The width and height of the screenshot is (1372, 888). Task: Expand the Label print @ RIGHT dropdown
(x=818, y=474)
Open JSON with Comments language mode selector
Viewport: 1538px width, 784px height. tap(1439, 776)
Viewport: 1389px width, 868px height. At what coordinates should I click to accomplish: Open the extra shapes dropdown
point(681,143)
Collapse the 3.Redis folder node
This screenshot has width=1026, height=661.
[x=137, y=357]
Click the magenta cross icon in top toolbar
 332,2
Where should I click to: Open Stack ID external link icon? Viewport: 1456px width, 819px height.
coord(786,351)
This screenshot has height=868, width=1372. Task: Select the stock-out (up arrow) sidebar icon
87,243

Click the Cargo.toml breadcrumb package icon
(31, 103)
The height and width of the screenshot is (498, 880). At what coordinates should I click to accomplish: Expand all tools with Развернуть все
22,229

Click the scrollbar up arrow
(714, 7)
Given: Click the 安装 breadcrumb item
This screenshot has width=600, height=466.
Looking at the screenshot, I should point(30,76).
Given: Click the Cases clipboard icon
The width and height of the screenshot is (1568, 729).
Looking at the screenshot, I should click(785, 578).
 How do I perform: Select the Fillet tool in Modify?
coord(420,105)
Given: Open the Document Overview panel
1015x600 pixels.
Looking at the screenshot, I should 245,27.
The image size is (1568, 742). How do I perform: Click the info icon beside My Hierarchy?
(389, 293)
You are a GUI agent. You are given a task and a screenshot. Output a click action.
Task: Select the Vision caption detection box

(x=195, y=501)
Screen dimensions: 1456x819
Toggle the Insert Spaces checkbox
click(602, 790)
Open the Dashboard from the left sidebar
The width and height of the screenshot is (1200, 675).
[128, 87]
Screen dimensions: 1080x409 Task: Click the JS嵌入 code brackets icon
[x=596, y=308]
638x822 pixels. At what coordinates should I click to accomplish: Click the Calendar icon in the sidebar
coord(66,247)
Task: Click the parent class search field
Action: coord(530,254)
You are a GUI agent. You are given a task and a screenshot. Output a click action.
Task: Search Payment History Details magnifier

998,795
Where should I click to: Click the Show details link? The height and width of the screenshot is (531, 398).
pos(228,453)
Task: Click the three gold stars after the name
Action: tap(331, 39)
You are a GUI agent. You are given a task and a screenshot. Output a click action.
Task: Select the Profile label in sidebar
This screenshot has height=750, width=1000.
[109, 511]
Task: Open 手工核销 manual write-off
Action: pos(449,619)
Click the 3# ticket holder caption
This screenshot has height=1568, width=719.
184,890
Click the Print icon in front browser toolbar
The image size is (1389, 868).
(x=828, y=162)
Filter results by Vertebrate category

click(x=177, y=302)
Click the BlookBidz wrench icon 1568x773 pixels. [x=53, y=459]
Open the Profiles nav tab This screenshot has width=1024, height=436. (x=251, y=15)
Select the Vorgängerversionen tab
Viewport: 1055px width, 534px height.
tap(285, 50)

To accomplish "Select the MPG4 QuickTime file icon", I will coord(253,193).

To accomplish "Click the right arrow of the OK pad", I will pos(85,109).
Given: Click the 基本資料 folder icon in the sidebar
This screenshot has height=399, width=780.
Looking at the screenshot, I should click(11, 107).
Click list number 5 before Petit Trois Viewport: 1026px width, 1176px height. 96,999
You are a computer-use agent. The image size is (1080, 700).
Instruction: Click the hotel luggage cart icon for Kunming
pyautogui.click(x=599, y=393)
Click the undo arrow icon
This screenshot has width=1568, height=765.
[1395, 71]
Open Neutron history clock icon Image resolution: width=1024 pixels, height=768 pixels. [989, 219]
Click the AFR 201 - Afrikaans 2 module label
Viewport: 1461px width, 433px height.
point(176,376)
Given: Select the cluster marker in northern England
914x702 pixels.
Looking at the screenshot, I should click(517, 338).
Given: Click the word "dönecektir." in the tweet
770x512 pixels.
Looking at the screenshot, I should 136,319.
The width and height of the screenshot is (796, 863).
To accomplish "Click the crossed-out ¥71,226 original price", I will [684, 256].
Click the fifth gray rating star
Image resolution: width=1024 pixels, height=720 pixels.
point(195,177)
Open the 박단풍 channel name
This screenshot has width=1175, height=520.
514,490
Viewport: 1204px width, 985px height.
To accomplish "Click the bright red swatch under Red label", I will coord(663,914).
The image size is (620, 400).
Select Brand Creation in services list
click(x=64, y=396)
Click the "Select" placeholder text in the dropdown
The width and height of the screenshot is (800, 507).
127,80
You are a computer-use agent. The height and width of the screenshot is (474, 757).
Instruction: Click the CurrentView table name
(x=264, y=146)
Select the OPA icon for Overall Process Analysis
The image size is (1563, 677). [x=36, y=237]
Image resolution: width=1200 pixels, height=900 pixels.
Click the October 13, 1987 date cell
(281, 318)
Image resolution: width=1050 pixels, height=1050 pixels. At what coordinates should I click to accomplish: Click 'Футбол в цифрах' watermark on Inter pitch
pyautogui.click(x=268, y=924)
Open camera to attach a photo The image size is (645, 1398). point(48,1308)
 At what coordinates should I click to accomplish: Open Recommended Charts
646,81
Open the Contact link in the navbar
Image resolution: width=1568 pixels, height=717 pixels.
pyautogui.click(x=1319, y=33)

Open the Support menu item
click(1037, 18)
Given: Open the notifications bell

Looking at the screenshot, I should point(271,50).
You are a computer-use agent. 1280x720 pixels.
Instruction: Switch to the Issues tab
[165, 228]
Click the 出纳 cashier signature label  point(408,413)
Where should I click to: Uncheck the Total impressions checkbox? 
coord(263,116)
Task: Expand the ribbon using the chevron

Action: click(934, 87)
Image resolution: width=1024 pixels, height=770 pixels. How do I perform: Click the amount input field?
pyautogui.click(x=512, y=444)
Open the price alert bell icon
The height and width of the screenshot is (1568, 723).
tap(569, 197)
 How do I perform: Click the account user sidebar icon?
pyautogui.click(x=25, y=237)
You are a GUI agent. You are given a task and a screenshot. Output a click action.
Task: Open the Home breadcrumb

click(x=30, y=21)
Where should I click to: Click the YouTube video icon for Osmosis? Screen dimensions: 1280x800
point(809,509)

• _Exercise details_
Rewrite the lines above as a JSON list of strings, with one string per line and blank lines omitted.

• _Full response_
[
  "The width and height of the screenshot is (1372, 888). Task: Expand the Label print @ RIGHT dropdown",
  "(x=818, y=474)",
  "Open JSON with Comments language mode selector",
  "Viewport: 1538px width, 784px height. tap(1439, 776)",
  "Viewport: 1389px width, 868px height. At what coordinates should I click to accomplish: Open the extra shapes dropdown",
  "point(681,143)",
  "Collapse the 3.Redis folder node",
  "This screenshot has width=1026, height=661.",
  "[x=137, y=357]",
  "Click the magenta cross icon in top toolbar",
  " 332,2",
  "Where should I click to: Open Stack ID external link icon? Viewport: 1456px width, 819px height.",
  "coord(786,351)",
  "This screenshot has height=868, width=1372. Task: Select the stock-out (up arrow) sidebar icon",
  "87,243",
  "Click the Cargo.toml breadcrumb package icon",
  "(31, 103)",
  "The height and width of the screenshot is (498, 880). At what coordinates should I click to accomplish: Expand all tools with Развернуть все",
  "22,229",
  "Click the scrollbar up arrow",
  "(714, 7)",
  "Given: Click the 安装 breadcrumb item",
  "This screenshot has width=600, height=466.",
  "Looking at the screenshot, I should point(30,76).",
  "Given: Click the Cases clipboard icon",
  "The width and height of the screenshot is (1568, 729).",
  "Looking at the screenshot, I should click(785, 578).",
  " How do I perform: Select the Fillet tool in Modify?",
  "coord(420,105)",
  "Given: Open the Document Overview panel",
  "1015x600 pixels.",
  "Looking at the screenshot, I should 245,27.",
  "The image size is (1568, 742). How do I perform: Click the info icon beside My Hierarchy?",
  "(389, 293)",
  "You are a GUI agent. You are given a task and a screenshot. Output a click action.",
  "Task: Select the Vision caption detection box",
  "(x=195, y=501)",
  "Screen dimensions: 1456x819",
  "Toggle the Insert Spaces checkbox",
  "click(602, 790)",
  "Open the Dashboard from the left sidebar",
  "The width and height of the screenshot is (1200, 675).",
  "[128, 87]",
  "Screen dimensions: 1080x409 Task: Click the JS嵌入 code brackets icon",
  "[x=596, y=308]",
  "638x822 pixels. At what coordinates should I click to accomplish: Click the Calendar icon in the sidebar",
  "coord(66,247)",
  "Task: Click the parent class search field",
  "Action: coord(530,254)",
  "You are a GUI agent. You are given a task and a screenshot. Output a click action.",
  "Task: Search Payment History Details magnifier",
  "998,795",
  "Where should I click to: Click the Show details link? The height and width of the screenshot is (531, 398).",
  "pos(228,453)",
  "Task: Click the three gold stars after the name",
  "Action: tap(331, 39)",
  "You are a GUI agent. You are given a task and a screenshot. Output a click action.",
  "Task: Select the Profile label in sidebar",
  "This screenshot has height=750, width=1000.",
  "[109, 511]",
  "Task: Open 手工核销 manual write-off",
  "Action: pos(449,619)",
  "Click the 3# ticket holder caption",
  "This screenshot has height=1568, width=719.",
  "184,890",
  "Click the Print icon in front browser toolbar",
  "The image size is (1389, 868).",
  "(x=828, y=162)",
  "Filter results by Vertebrate category",
  "click(x=177, y=302)",
  "Click the BlookBidz wrench icon 1568x773 pixels. [x=53, y=459]",
  "Open the Profiles nav tab This screenshot has width=1024, height=436. (x=251, y=15)",
  "Select the Vorgängerversionen tab",
  "Viewport: 1055px width, 534px height.",
  "tap(285, 50)",
  "To accomplish \"Select the MPG4 QuickTime file icon\", I will coord(253,193).",
  "To accomplish \"Click the right arrow of the OK pad\", I will pos(85,109).",
  "Given: Click the 基本資料 folder icon in the sidebar",
  "This screenshot has height=399, width=780.",
  "Looking at the screenshot, I should click(11, 107).",
  "Click list number 5 before Petit Trois Viewport: 1026px width, 1176px height. 96,999",
  "You are a computer-use agent. The image size is (1080, 700).",
  "Instruction: Click the hotel luggage cart icon for Kunming",
  "pyautogui.click(x=599, y=393)",
  "Click the undo arrow icon",
  "This screenshot has width=1568, height=765.",
  "[1395, 71]",
  "Open Neutron history clock icon Image resolution: width=1024 pixels, height=768 pixels. [989, 219]",
  "Click the AFR 201 - Afrikaans 2 module label",
  "Viewport: 1461px width, 433px height.",
  "point(176,376)",
  "Given: Select the cluster marker in northern England",
  "914x702 pixels.",
  "Looking at the screenshot, I should click(517, 338).",
  "Given: Click the word \"dönecektir.\" in the tweet",
  "770x512 pixels.",
  "Looking at the screenshot, I should 136,319.",
  "The width and height of the screenshot is (796, 863).",
  "To accomplish \"Click the crossed-out ¥71,226 original price\", I will [684, 256].",
  "Click the fifth gray rating star",
  "Image resolution: width=1024 pixels, height=720 pixels.",
  "point(195,177)",
  "Open the 박단풍 channel name",
  "This screenshot has width=1175, height=520.",
  "514,490",
  "Viewport: 1204px width, 985px height.",
  "To accomplish \"Click the bright red swatch under Red label\", I will coord(663,914).",
  "The image size is (620, 400).",
  "Select Brand Creation in services list",
  "click(x=64, y=396)",
  "Click the \"Select\" placeholder text in the dropdown",
  "The width and height of the screenshot is (800, 507).",
  "127,80",
  "You are a computer-use agent. The height and width of the screenshot is (474, 757).",
  "Instruction: Click the CurrentView table name",
  "(x=264, y=146)",
  "Select the OPA icon for Overall Process Analysis",
  "The image size is (1563, 677). [x=36, y=237]",
  "Image resolution: width=1200 pixels, height=900 pixels.",
  "Click the October 13, 1987 date cell",
  "(281, 318)",
  "Image resolution: width=1050 pixels, height=1050 pixels. At what coordinates should I click to accomplish: Click 'Футбол в цифрах' watermark on Inter pitch",
  "pyautogui.click(x=268, y=924)",
  "Open camera to attach a photo The image size is (645, 1398). point(48,1308)",
  " At what coordinates should I click to accomplish: Open Recommended Charts",
  "646,81",
  "Open the Contact link in the navbar",
  "Image resolution: width=1568 pixels, height=717 pixels.",
  "pyautogui.click(x=1319, y=33)",
  "Open the Support menu item",
  "click(1037, 18)",
  "Given: Open the notifications bell",
  "Looking at the screenshot, I should point(271,50).",
  "You are a computer-use agent. 1280x720 pixels.",
  "Instruction: Switch to the Issues tab",
  "[165, 228]",
  "Click the 出纳 cashier signature label  point(408,413)",
  "Where should I click to: Uncheck the Total impressions checkbox? ",
  "coord(263,116)",
  "Task: Expand the ribbon using the chevron",
  "Action: click(934, 87)",
  "Image resolution: width=1024 pixels, height=770 pixels. How do I perform: Click the amount input field?",
  "pyautogui.click(x=512, y=444)",
  "Open the price alert bell icon",
  "The height and width of the screenshot is (1568, 723).",
  "tap(569, 197)",
  " How do I perform: Click the account user sidebar icon?",
  "pyautogui.click(x=25, y=237)",
  "You are a GUI agent. You are given a task and a screenshot. Output a click action.",
  "Task: Open the Home breadcrumb",
  "click(x=30, y=21)",
  "Where should I click to: Click the YouTube video icon for Osmosis? Screen dimensions: 1280x800",
  "point(809,509)"
]